Task directions
Copy out exactly the lines beginning with the one that contains "The height and width of the screenshot is (812, 1502)." and ending at the last line of the listing, skipping any pictures.

Records for this task
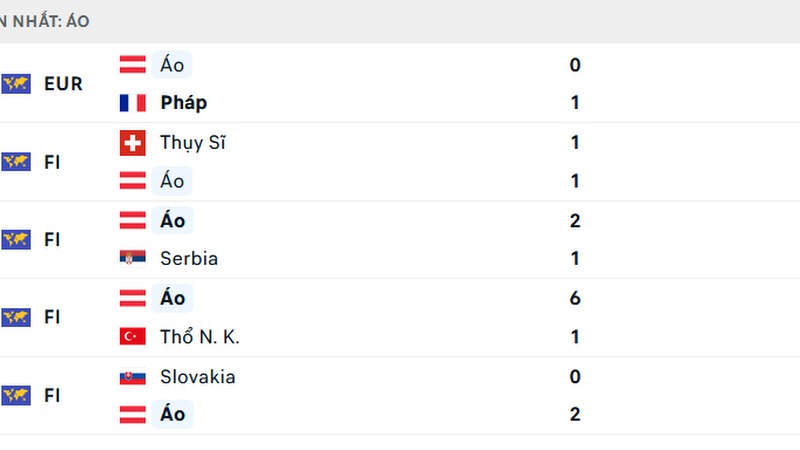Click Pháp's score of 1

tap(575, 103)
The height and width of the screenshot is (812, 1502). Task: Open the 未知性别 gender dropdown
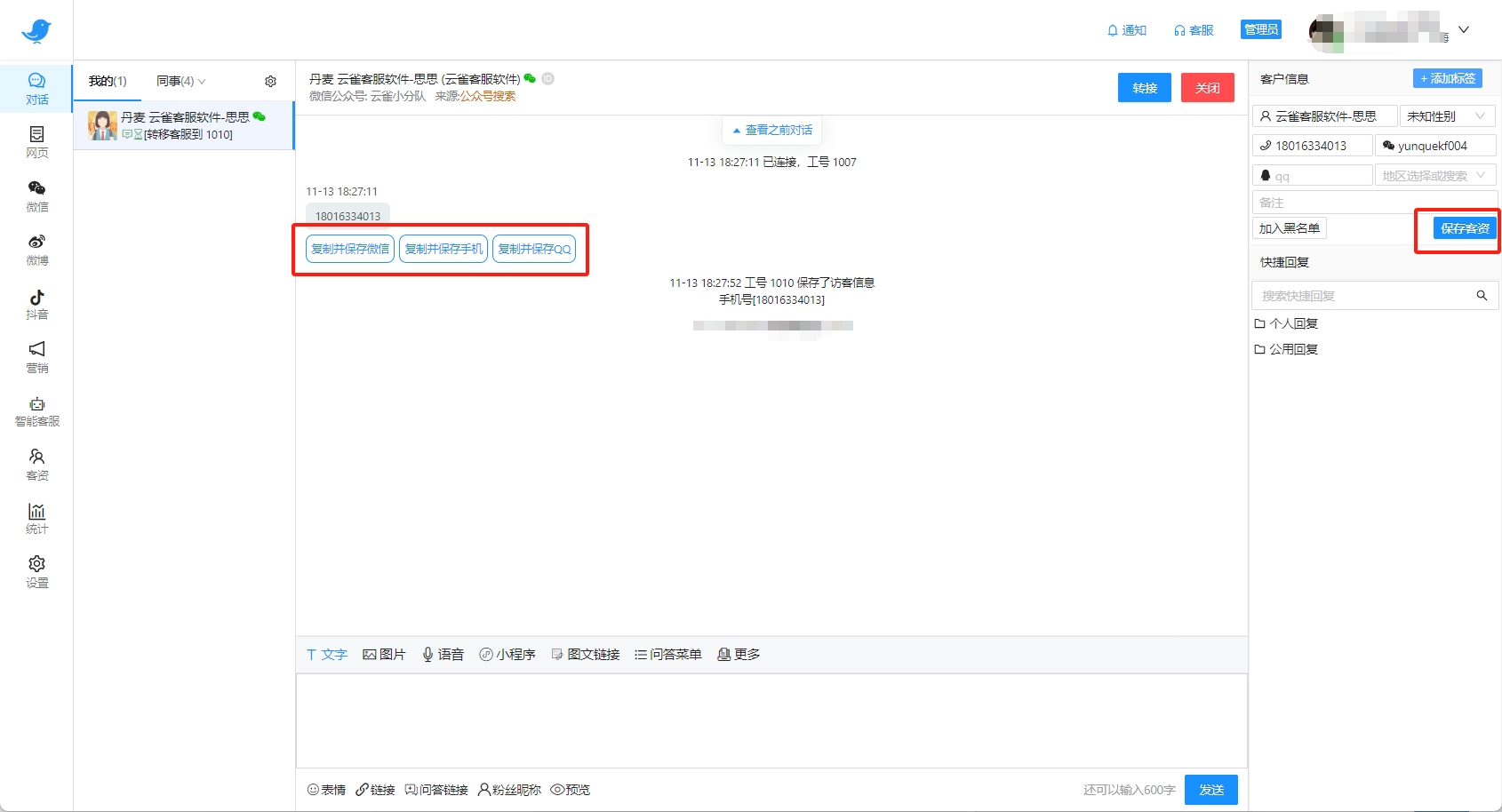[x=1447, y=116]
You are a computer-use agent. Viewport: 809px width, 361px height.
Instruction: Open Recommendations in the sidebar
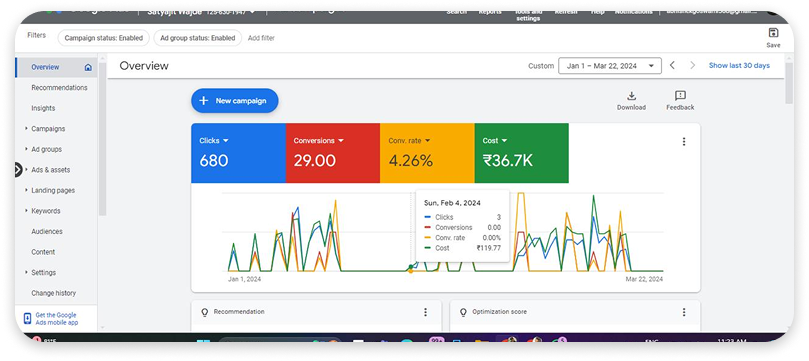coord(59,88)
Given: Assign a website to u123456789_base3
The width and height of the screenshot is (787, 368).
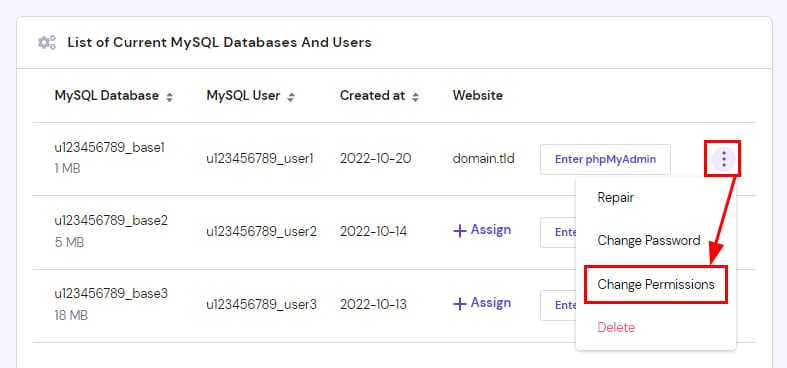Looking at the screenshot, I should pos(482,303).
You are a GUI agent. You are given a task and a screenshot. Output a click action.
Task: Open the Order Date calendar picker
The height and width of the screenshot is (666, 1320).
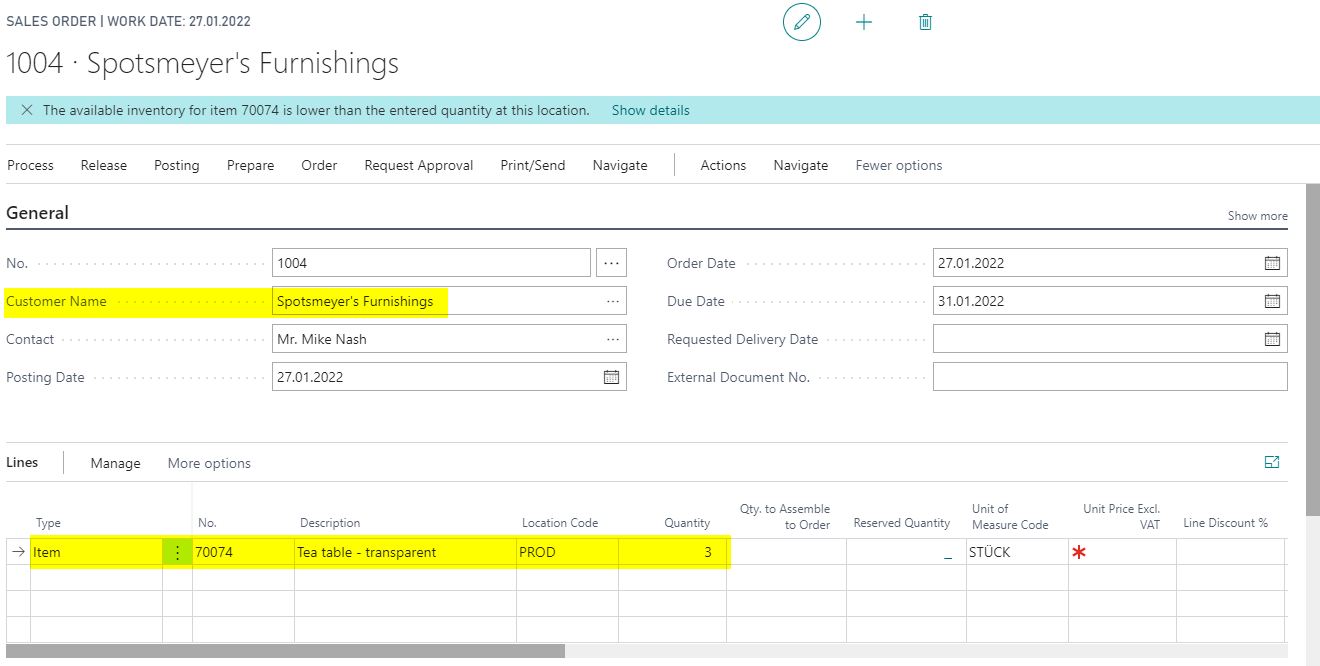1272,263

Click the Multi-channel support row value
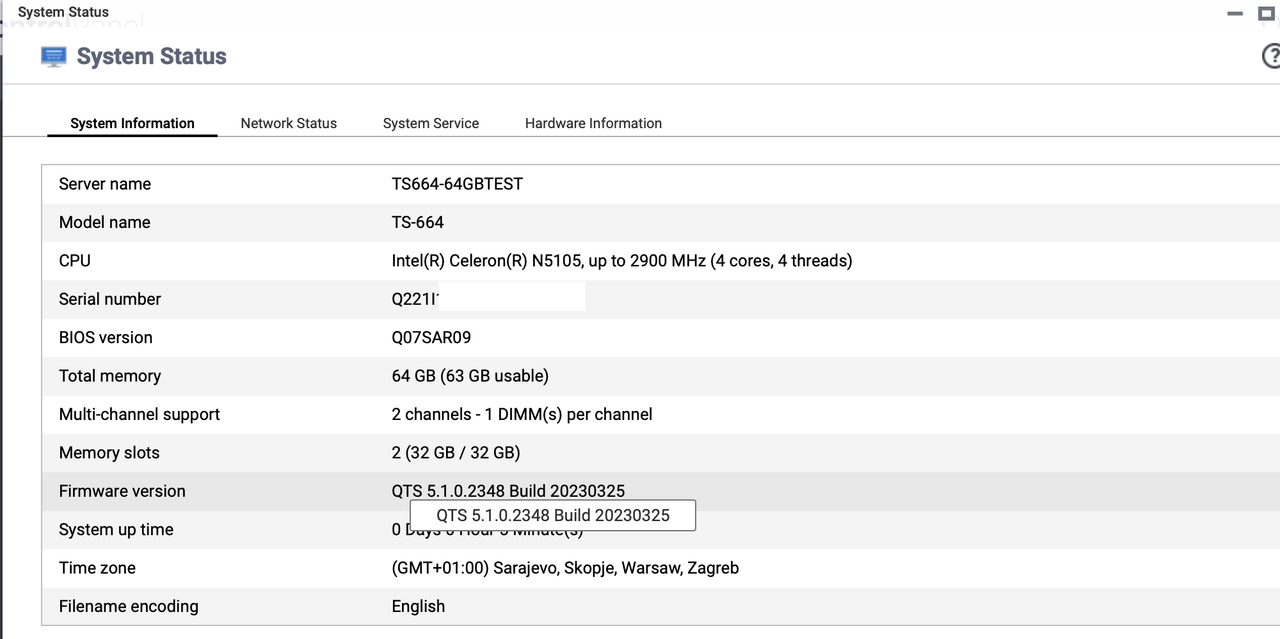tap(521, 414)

Response below
The height and width of the screenshot is (812, 1502). Task: Open the 未知性别 gender dropdown
[x=1447, y=116]
You are a computer-use agent. Viewport: 809px width, 361px height.
Instruction: Open Recommendations in the sidebar
coord(59,88)
Given: Assign a website to u123456789_base3
The width and height of the screenshot is (787, 368).
Looking at the screenshot, I should pos(482,303).
You are a GUI agent. You are given a task and a screenshot. Output a click action.
Task: Open the Order Date calendar picker
The height and width of the screenshot is (666, 1320).
1272,263

Click the Multi-channel support row value
tap(521, 414)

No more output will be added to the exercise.